▶ AIM OF THE EXERCISE
Pull out each line of the records holding the string "will".

□ □ □

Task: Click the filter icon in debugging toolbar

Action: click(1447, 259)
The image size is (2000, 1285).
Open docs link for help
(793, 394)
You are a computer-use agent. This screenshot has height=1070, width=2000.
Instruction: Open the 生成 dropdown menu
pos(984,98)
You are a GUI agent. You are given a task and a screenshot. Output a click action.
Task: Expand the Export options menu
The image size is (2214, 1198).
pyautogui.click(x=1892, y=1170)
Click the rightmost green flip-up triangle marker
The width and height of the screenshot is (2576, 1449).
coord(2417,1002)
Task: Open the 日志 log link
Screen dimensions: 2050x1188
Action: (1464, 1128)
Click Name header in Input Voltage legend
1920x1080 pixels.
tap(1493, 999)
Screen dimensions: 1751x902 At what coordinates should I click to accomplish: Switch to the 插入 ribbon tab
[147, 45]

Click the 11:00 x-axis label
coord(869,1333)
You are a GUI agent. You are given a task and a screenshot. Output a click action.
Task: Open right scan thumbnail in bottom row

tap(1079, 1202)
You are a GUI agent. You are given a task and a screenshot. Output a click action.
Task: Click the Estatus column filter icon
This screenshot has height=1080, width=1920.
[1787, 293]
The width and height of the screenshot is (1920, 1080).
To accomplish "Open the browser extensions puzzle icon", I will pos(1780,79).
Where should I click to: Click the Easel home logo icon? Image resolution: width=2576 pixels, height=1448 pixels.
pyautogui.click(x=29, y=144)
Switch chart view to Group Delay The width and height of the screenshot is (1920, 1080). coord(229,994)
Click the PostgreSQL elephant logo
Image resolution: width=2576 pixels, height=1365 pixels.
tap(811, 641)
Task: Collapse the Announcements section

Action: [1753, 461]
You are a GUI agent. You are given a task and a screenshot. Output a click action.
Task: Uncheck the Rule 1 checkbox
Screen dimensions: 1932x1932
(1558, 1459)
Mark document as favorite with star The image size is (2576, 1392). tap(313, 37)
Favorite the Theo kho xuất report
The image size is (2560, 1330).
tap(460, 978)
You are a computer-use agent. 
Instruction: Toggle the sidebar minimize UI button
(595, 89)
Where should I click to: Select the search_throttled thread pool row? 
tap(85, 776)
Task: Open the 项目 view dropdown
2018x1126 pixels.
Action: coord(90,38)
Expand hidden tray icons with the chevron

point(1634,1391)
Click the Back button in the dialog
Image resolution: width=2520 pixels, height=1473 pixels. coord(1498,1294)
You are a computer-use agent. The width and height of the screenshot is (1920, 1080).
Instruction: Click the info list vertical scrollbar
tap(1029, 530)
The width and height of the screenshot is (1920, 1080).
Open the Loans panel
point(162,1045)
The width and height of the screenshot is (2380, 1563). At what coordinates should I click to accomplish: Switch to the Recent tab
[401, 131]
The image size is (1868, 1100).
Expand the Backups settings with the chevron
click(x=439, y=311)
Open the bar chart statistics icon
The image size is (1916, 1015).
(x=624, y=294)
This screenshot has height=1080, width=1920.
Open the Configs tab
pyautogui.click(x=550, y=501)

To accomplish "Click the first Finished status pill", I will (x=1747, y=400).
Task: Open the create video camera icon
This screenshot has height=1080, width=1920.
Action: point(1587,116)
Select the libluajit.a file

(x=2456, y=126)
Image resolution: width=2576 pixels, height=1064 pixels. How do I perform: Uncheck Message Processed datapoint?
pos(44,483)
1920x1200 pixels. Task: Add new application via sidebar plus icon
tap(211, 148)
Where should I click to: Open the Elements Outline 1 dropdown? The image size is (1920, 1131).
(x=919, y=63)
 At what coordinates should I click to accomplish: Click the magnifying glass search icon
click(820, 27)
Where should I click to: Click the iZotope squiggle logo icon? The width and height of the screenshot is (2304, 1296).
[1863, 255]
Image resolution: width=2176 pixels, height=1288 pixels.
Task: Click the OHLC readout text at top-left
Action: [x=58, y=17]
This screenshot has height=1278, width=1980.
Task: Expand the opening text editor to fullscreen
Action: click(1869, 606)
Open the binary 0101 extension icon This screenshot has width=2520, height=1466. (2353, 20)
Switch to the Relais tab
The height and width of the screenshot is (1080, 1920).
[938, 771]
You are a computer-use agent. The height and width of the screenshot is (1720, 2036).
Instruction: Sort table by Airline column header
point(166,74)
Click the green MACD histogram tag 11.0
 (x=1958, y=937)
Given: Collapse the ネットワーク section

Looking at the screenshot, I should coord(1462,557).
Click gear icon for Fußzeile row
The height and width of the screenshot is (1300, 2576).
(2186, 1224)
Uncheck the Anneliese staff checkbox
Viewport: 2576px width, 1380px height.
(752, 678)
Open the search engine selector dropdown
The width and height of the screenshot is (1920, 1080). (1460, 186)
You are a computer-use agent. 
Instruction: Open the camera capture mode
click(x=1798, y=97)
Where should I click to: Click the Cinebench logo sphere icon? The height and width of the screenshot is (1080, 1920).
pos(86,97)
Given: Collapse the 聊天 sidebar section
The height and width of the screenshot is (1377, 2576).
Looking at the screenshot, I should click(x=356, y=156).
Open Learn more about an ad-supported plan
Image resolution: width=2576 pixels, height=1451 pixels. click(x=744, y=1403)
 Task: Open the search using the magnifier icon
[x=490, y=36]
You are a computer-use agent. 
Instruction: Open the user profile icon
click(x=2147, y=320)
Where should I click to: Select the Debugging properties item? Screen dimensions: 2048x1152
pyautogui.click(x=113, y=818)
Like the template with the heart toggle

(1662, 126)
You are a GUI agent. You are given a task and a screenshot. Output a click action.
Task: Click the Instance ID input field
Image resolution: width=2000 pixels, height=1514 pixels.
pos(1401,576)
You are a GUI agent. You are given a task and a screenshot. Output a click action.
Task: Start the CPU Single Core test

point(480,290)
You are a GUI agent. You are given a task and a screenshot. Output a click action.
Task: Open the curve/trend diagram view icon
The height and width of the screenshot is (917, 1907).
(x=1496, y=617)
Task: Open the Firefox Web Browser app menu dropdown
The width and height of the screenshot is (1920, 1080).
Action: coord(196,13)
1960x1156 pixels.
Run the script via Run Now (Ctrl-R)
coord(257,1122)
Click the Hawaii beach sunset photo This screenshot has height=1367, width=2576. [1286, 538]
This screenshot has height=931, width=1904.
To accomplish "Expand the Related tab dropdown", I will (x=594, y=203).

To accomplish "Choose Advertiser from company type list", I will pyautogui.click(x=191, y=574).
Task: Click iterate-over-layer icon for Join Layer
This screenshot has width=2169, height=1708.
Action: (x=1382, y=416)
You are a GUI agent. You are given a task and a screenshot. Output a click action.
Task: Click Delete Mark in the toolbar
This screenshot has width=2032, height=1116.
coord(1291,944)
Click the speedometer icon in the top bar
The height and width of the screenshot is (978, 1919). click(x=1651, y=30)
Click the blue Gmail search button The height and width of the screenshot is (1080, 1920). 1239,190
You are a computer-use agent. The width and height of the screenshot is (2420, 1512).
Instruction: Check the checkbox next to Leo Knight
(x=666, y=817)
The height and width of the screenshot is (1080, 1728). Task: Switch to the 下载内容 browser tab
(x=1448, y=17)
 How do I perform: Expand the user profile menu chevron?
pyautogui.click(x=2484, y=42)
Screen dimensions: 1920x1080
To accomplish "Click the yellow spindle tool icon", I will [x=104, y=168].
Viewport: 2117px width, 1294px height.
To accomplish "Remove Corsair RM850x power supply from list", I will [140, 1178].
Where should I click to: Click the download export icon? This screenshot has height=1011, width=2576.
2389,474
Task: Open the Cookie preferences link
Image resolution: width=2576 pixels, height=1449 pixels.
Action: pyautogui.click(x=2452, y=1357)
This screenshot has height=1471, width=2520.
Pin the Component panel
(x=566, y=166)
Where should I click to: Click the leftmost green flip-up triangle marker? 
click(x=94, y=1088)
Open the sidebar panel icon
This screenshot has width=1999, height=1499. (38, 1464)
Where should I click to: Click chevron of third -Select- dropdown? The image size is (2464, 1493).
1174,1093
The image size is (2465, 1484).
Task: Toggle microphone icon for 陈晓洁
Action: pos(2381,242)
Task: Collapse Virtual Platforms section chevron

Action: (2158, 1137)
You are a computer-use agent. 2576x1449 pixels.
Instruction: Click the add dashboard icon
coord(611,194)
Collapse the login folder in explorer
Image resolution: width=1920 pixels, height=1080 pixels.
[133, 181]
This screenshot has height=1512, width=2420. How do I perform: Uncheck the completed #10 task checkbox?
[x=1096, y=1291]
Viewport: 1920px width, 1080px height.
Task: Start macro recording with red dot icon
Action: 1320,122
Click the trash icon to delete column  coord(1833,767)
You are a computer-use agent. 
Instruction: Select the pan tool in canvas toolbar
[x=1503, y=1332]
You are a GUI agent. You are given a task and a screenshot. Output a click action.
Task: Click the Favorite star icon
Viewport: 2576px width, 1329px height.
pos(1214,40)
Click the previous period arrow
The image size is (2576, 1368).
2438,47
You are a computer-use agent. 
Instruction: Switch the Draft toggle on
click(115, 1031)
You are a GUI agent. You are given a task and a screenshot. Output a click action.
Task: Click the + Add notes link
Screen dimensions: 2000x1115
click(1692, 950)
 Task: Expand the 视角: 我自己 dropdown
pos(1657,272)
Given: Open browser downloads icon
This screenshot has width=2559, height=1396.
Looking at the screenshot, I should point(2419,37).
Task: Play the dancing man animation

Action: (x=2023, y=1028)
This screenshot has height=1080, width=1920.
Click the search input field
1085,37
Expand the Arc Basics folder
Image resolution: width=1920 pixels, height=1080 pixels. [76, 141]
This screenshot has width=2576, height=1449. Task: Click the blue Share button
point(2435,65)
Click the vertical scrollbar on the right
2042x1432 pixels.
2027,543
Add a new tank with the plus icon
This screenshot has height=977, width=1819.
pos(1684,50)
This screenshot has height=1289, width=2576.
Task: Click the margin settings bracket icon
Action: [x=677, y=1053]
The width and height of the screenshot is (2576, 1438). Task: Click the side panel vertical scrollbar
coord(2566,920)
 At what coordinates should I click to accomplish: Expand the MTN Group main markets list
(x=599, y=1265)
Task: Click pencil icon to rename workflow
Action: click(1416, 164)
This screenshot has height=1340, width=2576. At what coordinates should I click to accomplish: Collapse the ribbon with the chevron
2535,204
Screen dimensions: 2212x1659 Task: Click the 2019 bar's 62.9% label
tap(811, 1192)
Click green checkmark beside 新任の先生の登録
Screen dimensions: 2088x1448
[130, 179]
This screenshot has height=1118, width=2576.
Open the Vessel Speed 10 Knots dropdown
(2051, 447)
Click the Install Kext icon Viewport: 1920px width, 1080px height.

□ □ □

▶ WRITTEN ANSWER
To accomplish "Open the browser extensions puzzle icon", I will pos(1780,79).
To accomplish "Click the first Finished status pill", I will (x=1747, y=400).
To accomplish "Expand the Related tab dropdown", I will (x=594, y=203).
To accomplish "Choose Advertiser from company type list", I will pyautogui.click(x=191, y=574).
To accomplish "Click the yellow spindle tool icon", I will [x=104, y=168].
To accomplish "Remove Corsair RM850x power supply from list", I will [140, 1178].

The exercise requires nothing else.